Universal Compressed Sensing (1406.7807v3)

Abstract: In this paper, the problem of developing universal algorithms for compressed sensing of stochastic processes is studied. First, R\'enyi's notion of information dimension (ID) is generalized to analog stationary processes. This provides a measure of complexity for such processes and is connected to the number of measurements required for their accurate recovery. Then a minimum entropy pursuit (MEP) optimization approach is proposed, and it is proven that it can reliably recover any stationary process satisfying some mixing constraints from sufficient number of randomized linear measurements, without having any prior information about the distribution of the process. It is proved that a Lagrangian-type approximation of the MEP optimization problem, referred to as Lagrangian-MEP problem, is identical to a heuristic implementable algorithm proposed by Baron et al.
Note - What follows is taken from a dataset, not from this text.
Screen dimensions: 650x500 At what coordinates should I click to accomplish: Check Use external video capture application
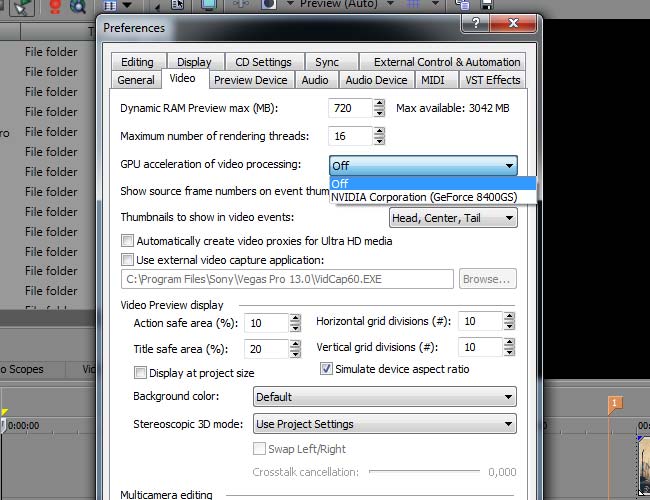click(127, 260)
It is shown that for the right choice of parameters the Lagrangian-MEP algorithm, in addition to having the same asymptotic performance as MEP optimization, is also robust to the measurement noise. For memoryless sources with a discrete-continuous mixture distribution, the fundamental limits of the minimum number of required measurements by a non-universal compressed sensing decoder is characterized by Wu et al. For such sources, it is proved that there is no loss in universal coding, and both the MEP and the Lagrangian-MEP asymptotically achieve the optimal performance.